Strongly correlated classical plasmas under external forcing and dissipation - an example using Molecular Dynamics

Abstract

Systems with excess of average potential energy per particle than its kinetic energy develop strong correlations. It is well known that such systems are not amenable to standard procedures of BBGKY hierarchy. This results in failure of both kinetic and fluid models. Phenomenology is the normal way out. If such a strongly correlated system is further subjected to strong drive and/or dissipation, “near first principles” computational methods such as Molecular Dynamics become necessary. Formation of Rayleigh-Bénnard convection cells (RBCC), where a liquid is under the action of external gravity and external temperature gradient, is one such phenomena.
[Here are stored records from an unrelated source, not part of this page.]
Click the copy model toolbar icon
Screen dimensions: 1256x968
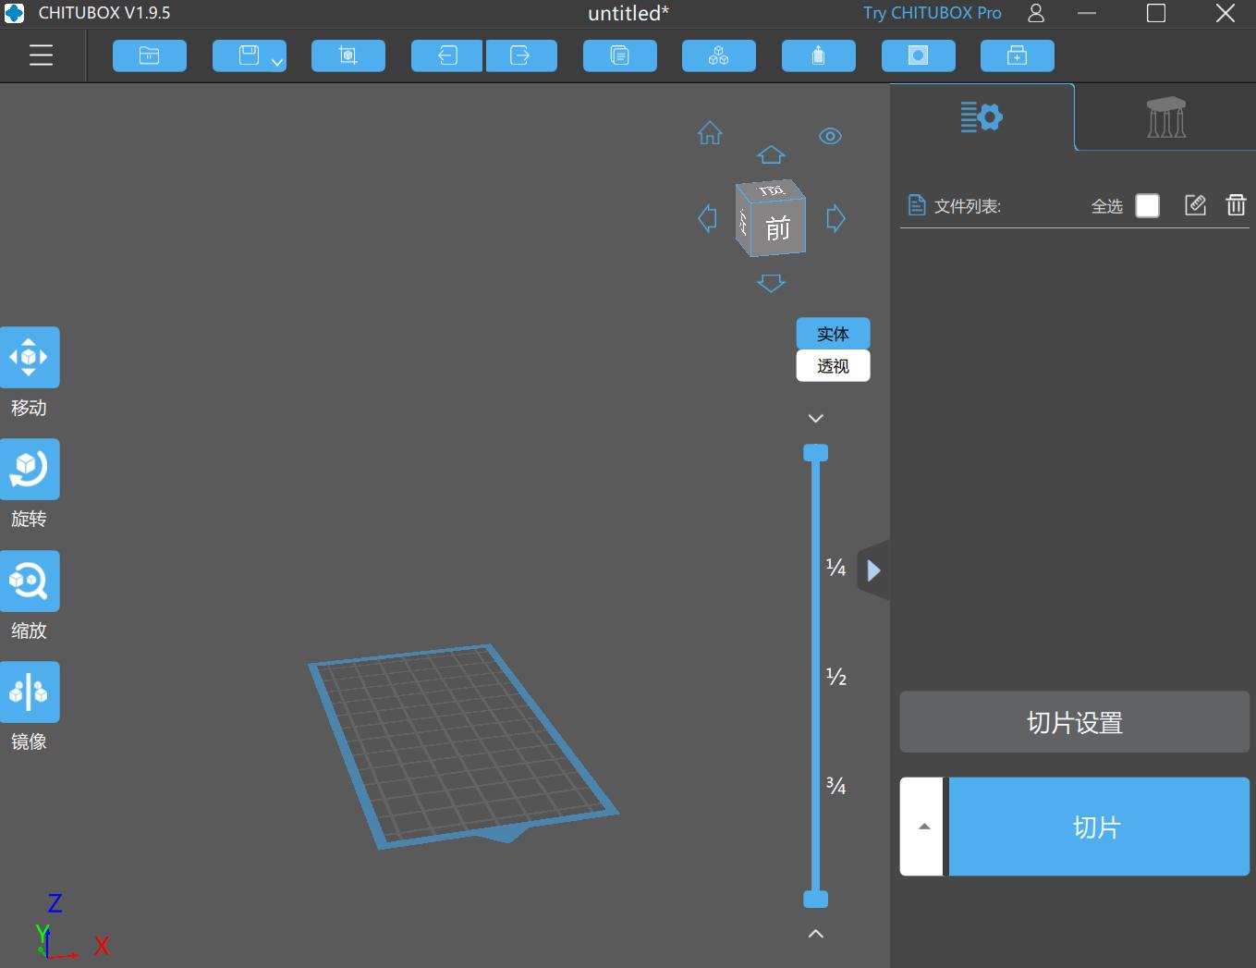click(619, 55)
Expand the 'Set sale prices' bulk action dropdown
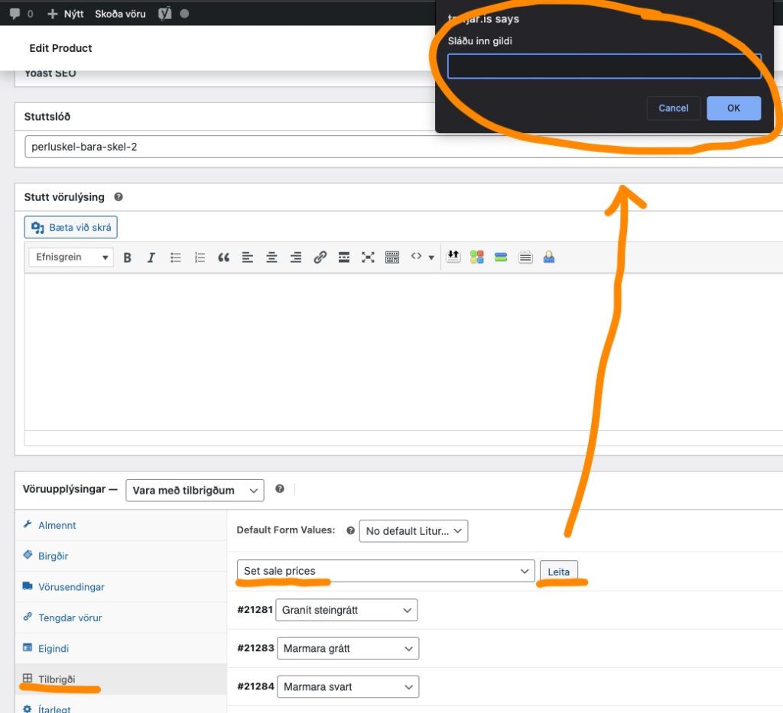The width and height of the screenshot is (783, 713). click(385, 571)
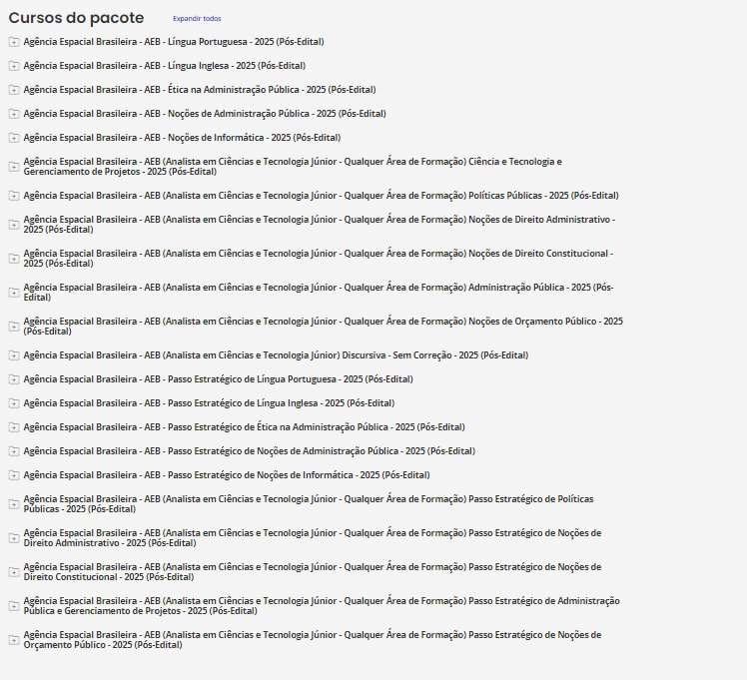Expand the Ética na Administração Pública icon
Viewport: 747px width, 680px height.
pos(13,90)
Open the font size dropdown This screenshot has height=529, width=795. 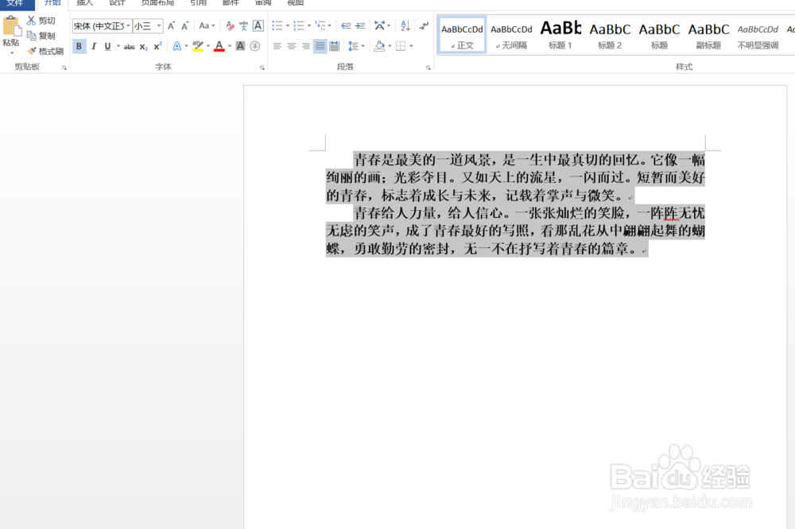[x=158, y=26]
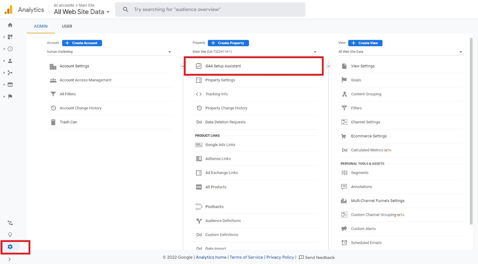
Task: Expand the Property selector dropdown
Action: click(x=315, y=52)
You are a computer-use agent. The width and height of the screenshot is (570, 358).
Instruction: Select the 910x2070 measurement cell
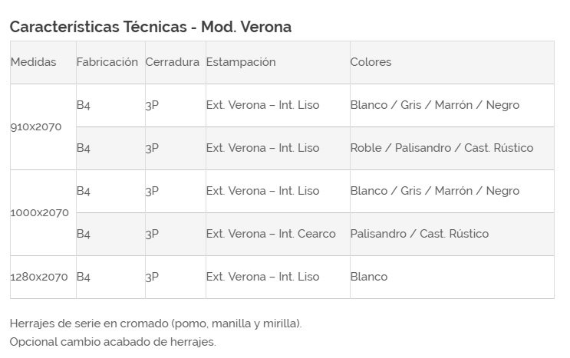pos(36,127)
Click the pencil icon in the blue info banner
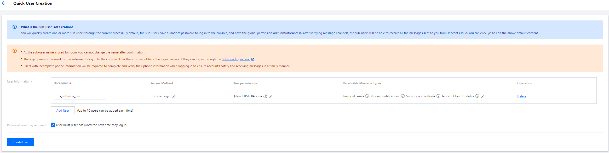Screen dimensions: 609x153 pos(489,33)
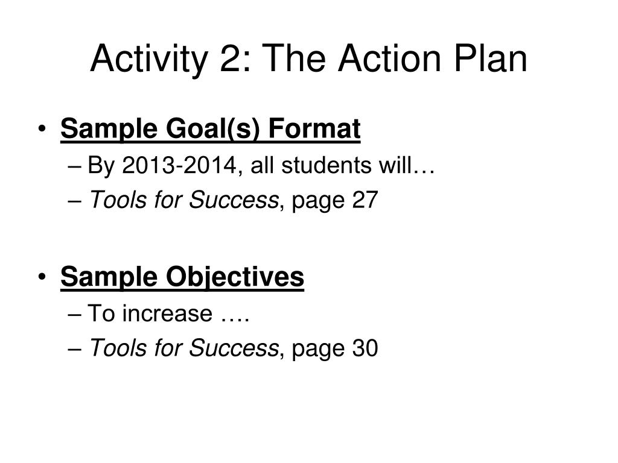
Task: Select the underlined "Sample Objectives" heading
Action: point(182,277)
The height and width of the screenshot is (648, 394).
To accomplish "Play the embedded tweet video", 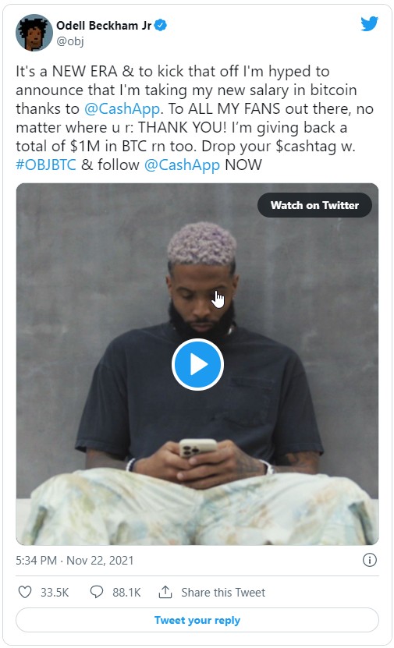I will [197, 364].
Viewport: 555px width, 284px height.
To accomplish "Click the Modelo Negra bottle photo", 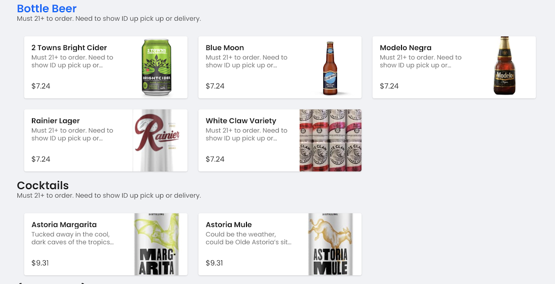I will click(504, 66).
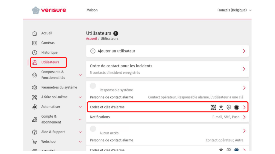The image size is (275, 154).
Task: Open the Accueil home icon
Action: 35,33
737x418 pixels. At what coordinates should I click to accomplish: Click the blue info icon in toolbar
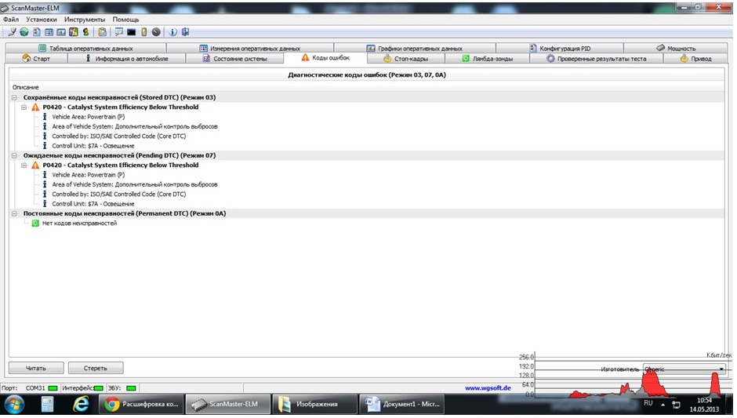point(173,32)
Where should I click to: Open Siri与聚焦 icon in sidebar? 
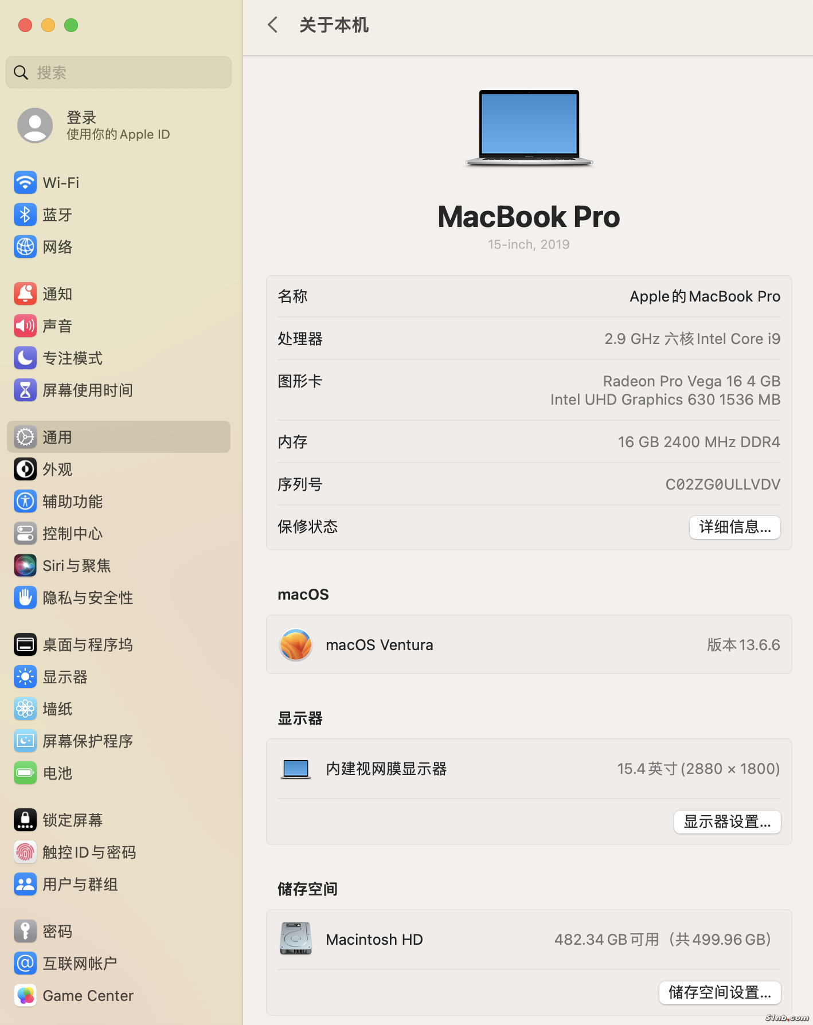click(25, 566)
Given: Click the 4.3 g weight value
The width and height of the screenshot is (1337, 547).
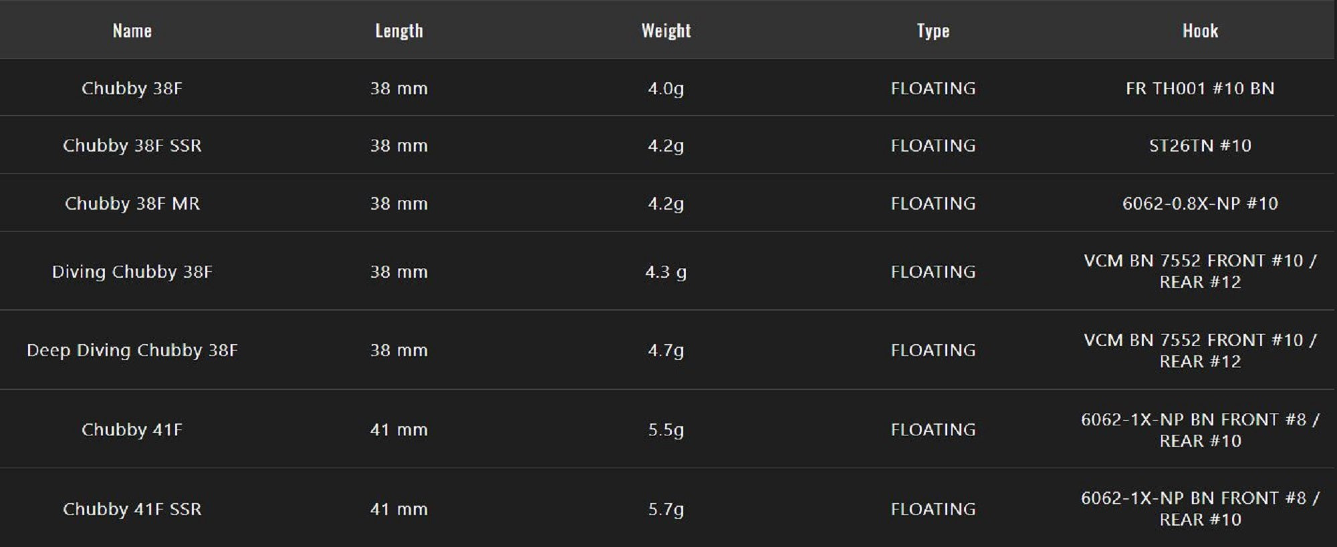Looking at the screenshot, I should pyautogui.click(x=666, y=272).
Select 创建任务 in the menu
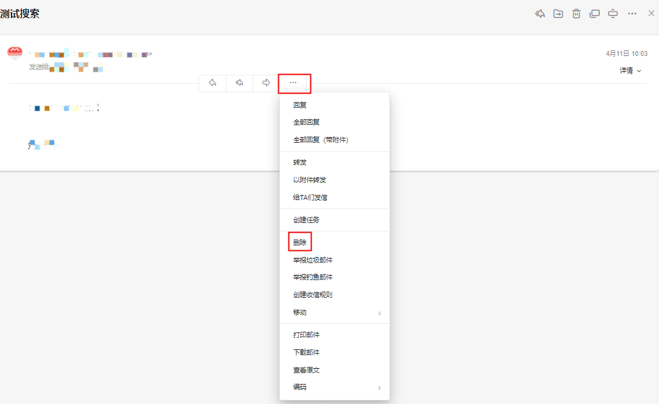Viewport: 659px width, 404px height. [x=306, y=220]
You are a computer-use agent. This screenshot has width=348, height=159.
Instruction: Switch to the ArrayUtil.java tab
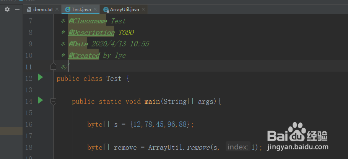coord(124,10)
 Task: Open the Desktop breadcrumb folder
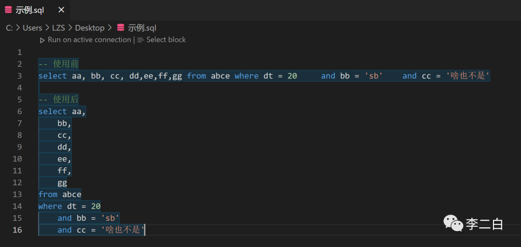click(x=90, y=28)
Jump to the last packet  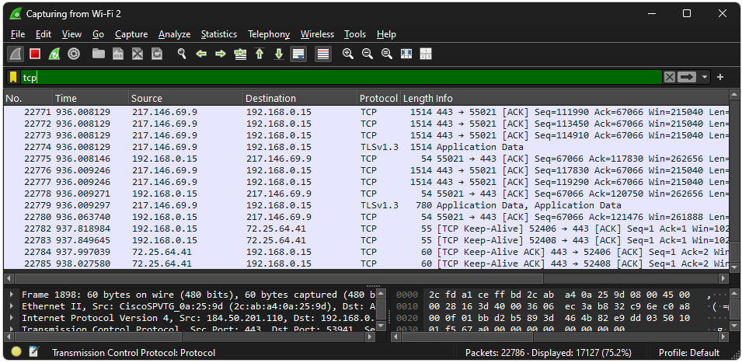(278, 54)
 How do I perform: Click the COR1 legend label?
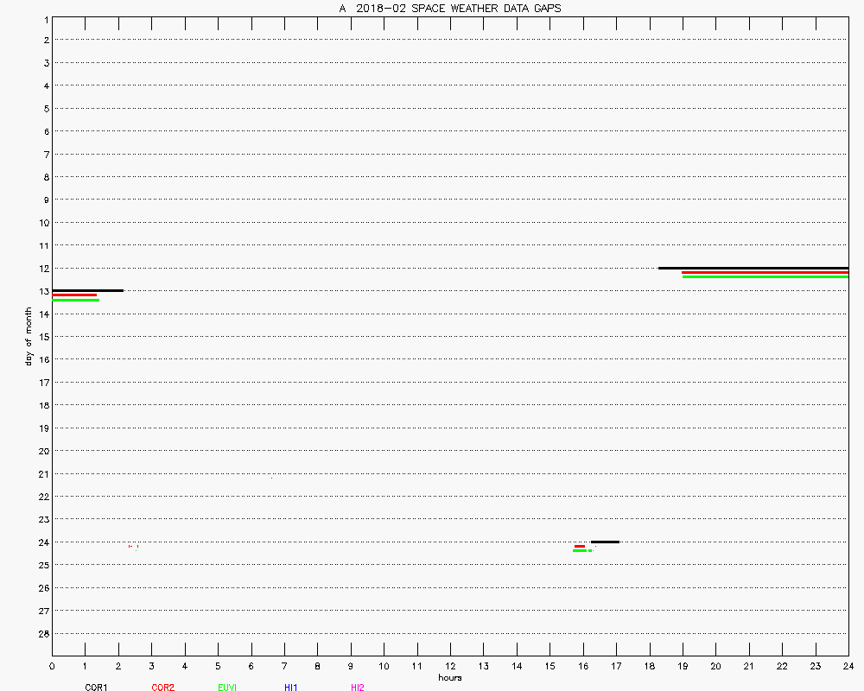click(96, 688)
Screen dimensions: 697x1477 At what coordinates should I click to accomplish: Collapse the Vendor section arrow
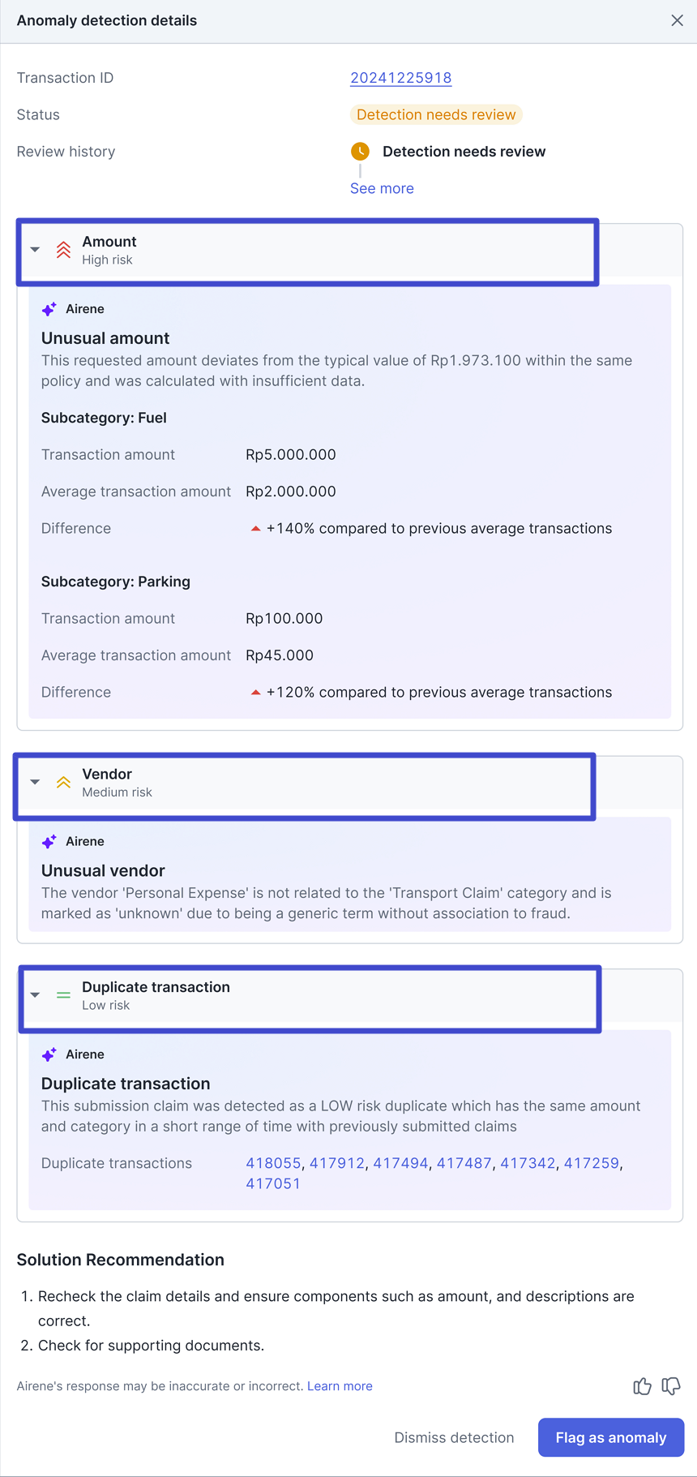click(x=35, y=783)
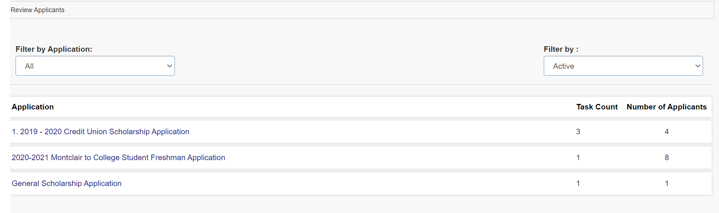The width and height of the screenshot is (719, 213).
Task: Click applicant count 8 in Montclair row
Action: click(x=667, y=158)
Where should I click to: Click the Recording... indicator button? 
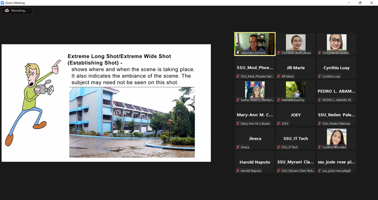point(17,10)
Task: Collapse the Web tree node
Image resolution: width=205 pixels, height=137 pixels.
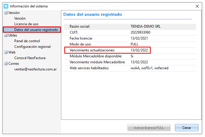Action: [x=6, y=52]
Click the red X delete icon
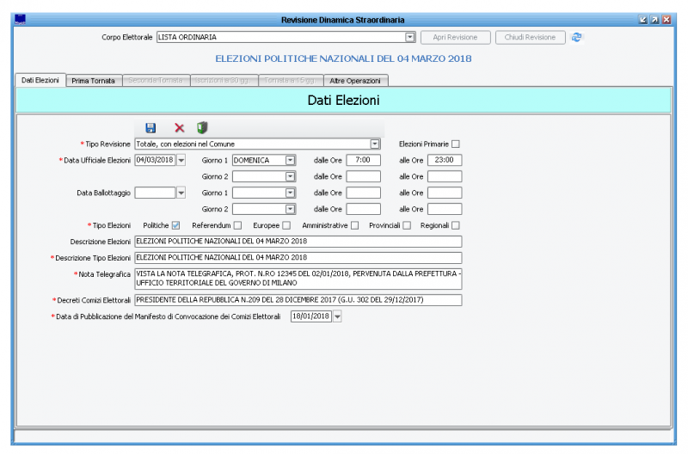The image size is (688, 454). [179, 127]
We report here, the formation of RBCC in 2-dimensional strongly coupled Yukawa liquids, characterized by coupling strength Γ (ratio of average potential energy to kinetic energy per particle) and screening parameter κ (ratio of average inter particle distance to Debye length). We observe the existence of a critical external temperature difference, beyond which RBCC are seen to emerge. Beyond this critical external temperature difference, the strength of the maximum convective flow velocity is shown to exhibit a new, linear relationship with external temperature difference and with a slope independent of (Γ, κ). The time taken for the transients to settle down (ts) is found to be 10,000 to 20,000 ωpd-1, where ωpd is dust plasma frequency. At very high values of Γ and/or low values of κ, RBCC are seen to get suppressed.